Days after Goa's Garbage Management Minister Michael Lobo claimed that stray cattle in the state's coastal belt have "turned non-vegetarian", trustee of a cow shelter where such animals are being relocated, has confirmed the unusual trend.
Kamlakant Tari, trustee of Mayem-based Gomantak Gosevak Mahasangh in North Goa, told IANS that chicken and mutton bones were found in the digestive system of the stray cattle from Calangute village that were brought to the shelter and were operated up on by the shelter's veterinarians.
"Desi cattle do not eat chicken or mutton willingly. They feed on whatever they can find. Big restaurants in the Calangute area or other hotels mix all their leftovers -- vegetables, cooked rice, chicken and mutton bones, which the strays feed on," Tari said.

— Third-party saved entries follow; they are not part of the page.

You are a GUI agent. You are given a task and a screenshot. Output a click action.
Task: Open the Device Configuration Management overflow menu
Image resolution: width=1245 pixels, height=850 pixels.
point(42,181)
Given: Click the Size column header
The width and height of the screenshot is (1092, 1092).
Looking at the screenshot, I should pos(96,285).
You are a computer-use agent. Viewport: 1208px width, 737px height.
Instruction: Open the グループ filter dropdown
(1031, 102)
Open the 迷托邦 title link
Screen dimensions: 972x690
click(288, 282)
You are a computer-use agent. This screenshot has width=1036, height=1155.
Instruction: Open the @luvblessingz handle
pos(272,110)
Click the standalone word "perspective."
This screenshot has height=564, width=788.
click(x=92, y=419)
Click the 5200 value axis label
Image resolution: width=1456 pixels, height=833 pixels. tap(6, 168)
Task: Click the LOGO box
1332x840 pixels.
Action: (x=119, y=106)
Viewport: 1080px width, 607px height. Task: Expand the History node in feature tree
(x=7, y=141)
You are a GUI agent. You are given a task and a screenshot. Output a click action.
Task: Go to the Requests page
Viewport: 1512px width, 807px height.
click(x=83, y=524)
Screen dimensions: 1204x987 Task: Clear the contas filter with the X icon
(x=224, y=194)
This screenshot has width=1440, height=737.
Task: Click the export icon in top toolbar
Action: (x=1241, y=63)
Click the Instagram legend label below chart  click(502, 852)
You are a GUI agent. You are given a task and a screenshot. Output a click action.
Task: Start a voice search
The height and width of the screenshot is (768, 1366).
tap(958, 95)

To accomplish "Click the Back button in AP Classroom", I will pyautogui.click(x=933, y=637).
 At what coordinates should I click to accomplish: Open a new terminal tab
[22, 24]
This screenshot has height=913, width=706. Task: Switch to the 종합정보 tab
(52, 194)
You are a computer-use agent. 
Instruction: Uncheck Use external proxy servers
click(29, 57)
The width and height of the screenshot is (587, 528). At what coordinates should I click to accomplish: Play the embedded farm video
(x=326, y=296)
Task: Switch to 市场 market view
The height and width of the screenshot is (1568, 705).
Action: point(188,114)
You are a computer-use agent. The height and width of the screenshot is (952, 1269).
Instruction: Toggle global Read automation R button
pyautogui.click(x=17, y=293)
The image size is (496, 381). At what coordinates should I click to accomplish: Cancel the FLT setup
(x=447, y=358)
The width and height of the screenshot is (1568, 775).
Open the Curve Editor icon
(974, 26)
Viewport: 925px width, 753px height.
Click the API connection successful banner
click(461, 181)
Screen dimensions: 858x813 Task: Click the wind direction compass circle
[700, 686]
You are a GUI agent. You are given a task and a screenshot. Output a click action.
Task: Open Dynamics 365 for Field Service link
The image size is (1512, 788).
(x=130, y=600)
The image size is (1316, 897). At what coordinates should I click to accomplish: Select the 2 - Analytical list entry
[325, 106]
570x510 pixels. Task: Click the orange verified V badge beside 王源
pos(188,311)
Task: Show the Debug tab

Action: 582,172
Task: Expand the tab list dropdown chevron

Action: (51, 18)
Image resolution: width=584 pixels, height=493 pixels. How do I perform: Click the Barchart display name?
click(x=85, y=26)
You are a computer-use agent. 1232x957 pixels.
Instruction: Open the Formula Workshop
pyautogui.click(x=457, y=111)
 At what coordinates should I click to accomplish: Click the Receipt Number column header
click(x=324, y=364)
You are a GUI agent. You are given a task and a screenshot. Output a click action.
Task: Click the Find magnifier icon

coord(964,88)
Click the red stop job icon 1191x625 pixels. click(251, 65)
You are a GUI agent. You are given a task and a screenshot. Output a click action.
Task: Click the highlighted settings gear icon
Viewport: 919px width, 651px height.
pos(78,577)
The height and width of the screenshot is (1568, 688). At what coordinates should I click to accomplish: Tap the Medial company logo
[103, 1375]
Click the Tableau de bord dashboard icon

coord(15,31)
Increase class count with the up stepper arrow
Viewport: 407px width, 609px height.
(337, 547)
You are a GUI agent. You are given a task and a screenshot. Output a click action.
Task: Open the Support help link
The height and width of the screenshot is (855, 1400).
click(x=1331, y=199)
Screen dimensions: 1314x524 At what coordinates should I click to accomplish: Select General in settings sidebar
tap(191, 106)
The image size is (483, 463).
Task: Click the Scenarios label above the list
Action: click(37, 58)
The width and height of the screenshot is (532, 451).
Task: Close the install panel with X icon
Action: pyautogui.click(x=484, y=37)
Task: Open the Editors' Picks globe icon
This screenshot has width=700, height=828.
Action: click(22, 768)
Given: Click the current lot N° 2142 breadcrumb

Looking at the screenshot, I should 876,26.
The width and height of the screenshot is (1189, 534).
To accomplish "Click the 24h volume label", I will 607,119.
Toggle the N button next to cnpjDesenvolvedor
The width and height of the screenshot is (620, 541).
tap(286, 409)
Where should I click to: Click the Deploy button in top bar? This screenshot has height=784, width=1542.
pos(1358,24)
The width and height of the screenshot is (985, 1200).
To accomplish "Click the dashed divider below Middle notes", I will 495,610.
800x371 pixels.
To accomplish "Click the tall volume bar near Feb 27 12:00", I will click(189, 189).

"Animals don't know what they're eating. They feed on mixed leftovers by coastal restaurants and beach shacks in the Calangute-Candolim beach area and get used to eating these things. We found bones in stomachs of cattle after we operated upon them," Tari added.
He also claimed unlike local cattle breeds, which feed on grass, foreign breeds like Jersey and Holstein cows are fed meat with fodder.
On Saturday, Lobo had claimed that stray cattle in his Assembly constituency of Calangute, home to popular tourism savvy beach stretches, were turning carnivore due to their habit of scavenging leftover food and garbage, which includes scraps of meat and fish.
"We always say cattle are vegetarian. But cattle from Calangute have turned non-vegetarian and do not eat grass, gram or the special cattle feed given to them," Lobo had said on Saturday.
Some 76 stray cattle had been relocated to Tari's cow shelter last week, where veterinarians have now been roped in to wean them away from their carnivorous habits.